Study reveals genetic overlap of 14 psychiatric disorders, explaining why patients often have multiple diagnoses

By Olivia Trani

An international collective of researchers is delivering new insights into why having multiple psychiatric disorders is the norm rather than the exception. In a study published today in the journal Nature, the team provides the largest and most detailed analysis to date on the genetic roots shared among 14 conditions.

The study is the latest effort from the Psychiatric Genomics Consortium’s Cross-Disorder Working Group, co-chaired by Kenneth Kendler, M.D., a professor in the Department of Psychiatry at Virginia Commonwealth University’s School of Medicine, and Jordan Smoller, M.D., a professor in the Department of Psychiatry at Harvard Medical School.

The majority of people diagnosed with a psychiatric disorder will ultimately be diagnosed with a second or third disorder in their lifetime, creating challenges for defining and treating these conditions. While a person’s environment and lived experience influence their risk for developing multiple disorders, their genetic makeup can also play a significant role.

By analyzing data from over 6 million individuals, the working group mapped the genetic landscape of 14 psychiatric conditions and revealed five families of disorders with high levels of genetic overlap. The results mark an important step toward understanding the genetic connections among psychiatric disorders and could ultimately help clinicians better serve their patients.

“Psychiatry is the only medical specialty with no definitive laboratory tests. We can’t give a blood test to tell whether someone has depression – we have to rely on symptoms and signs. And that’s true for almost every psychiatric disorder,” said Kendler, a world-renowned researcher for his pioneering studies in psychiatric genetics. “Genetics is a developing tool that allows us to understand the relationships between disorders. The findings from this study reflect the most comprehensive analysis of psychiatric genomic data to date and shed new light on why individuals with one psychiatric disorder often have a second or third.”

For this study, the research group analyzed genetic material collected from more than 1 million individuals with a childhood- or adult-onset psychiatric disorder and 5 million individuals without a disorder diagnosis. By pinpointing genetic markers found more frequently in people with a particular condition, researchers can understand the genetic factors that contribute to these diseases.

The working group then used multiple complementary analytic approaches to dissect the genetic architecture of 14 psychiatric disorders and identify conditions with high genetic overlap. Their analysis identified 428 genetic variants associated with more than one disorder, as well as 101 regions on chromosomes that were “hot spots” for these shared genetic variants.

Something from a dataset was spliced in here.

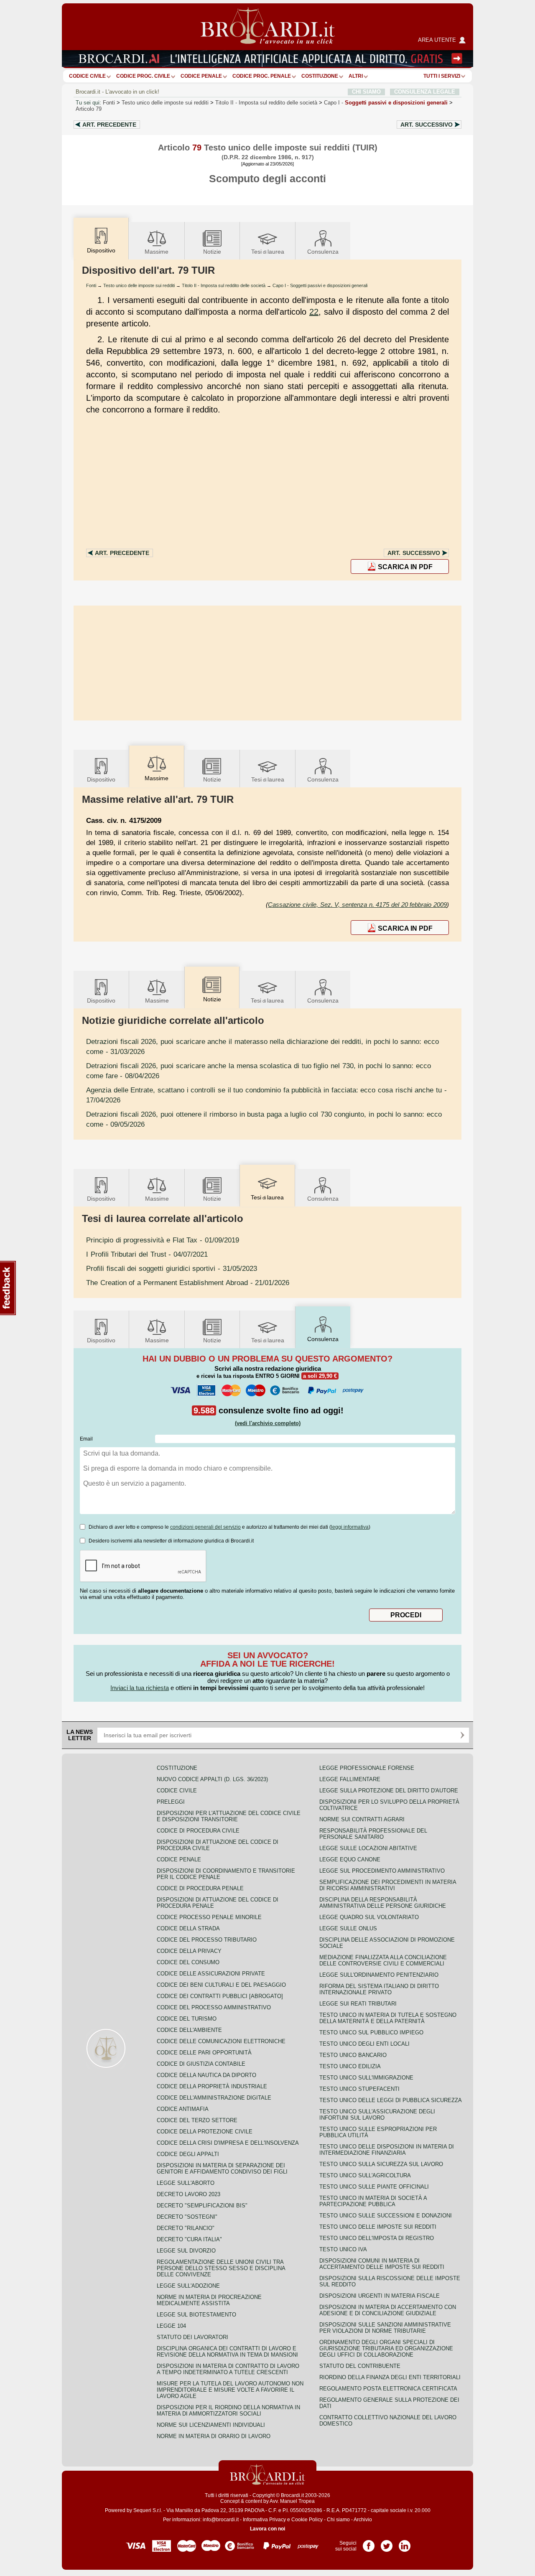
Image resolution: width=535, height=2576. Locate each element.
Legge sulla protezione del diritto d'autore (388, 1790)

Through statistical modeling, the researchers found that the 14 disorders could be divided into these five groups based on genetic similarities:

• Compulsive disorders: obsessive-compulsive disorder, anorexia nervosa and, to a lesser extent, Tourette disorder and anxiety disorders.
• Internalizing disorders: major depression, anxiety disorders and post-traumatic stress disorder.
• Neurodevelopmental disorders: autism spectrum disorder, attention-deficit/hyperactivity disorder and, to a lesser extent, Tourette disorder.
• Schizophrenia and bipolar disorder
• Substance use disorders: opioid use disorder, cannabis use disorder, alcohol use disorder and nicotine dependence.

Major depression, anxiety and post-traumatic stress disorder showed especially high levels of genetic overlap, with about 90% of genetic risk estimated to be shared across these three conditions. Schizophrenia and bipolar disorder share about 66% of their genetic markers.

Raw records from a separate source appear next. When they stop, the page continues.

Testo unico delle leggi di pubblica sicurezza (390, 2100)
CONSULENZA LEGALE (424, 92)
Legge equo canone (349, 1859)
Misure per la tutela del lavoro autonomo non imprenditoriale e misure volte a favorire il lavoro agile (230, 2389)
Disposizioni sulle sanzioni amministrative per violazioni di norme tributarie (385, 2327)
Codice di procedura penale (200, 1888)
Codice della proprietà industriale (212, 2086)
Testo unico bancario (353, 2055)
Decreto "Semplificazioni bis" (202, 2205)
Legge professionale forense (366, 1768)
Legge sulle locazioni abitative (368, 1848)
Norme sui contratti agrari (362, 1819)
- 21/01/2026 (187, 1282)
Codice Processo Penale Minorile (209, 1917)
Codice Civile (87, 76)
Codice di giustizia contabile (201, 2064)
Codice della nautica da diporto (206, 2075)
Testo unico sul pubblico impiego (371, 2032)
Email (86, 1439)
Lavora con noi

Through this study, the researchers also discovered that disorders with high genetic overlap also showed similarities related to when shared genes were expressed during human development and which brain cell types were impacted. For example, genes expressed in oligodendrocytes, a key part of the central nervous system, were more prominent in internalizing disorders, while genes expressed in excitatory neurons, which activate other neurons, were more prominent in schizophrenia and bipolar disorder.

The researchers say these findings provide a solid scientific basis for how the psychiatric field defines disorders, and the study could inform future efforts to create or repurpose therapeutics to treat conditions that commonly occur together.

“I feel very proud to be a part of this effort,” Kendler said. “This work really shows that we gain more for our field and for those suffering from mental illness when we come together to tackle these scientific challenges.”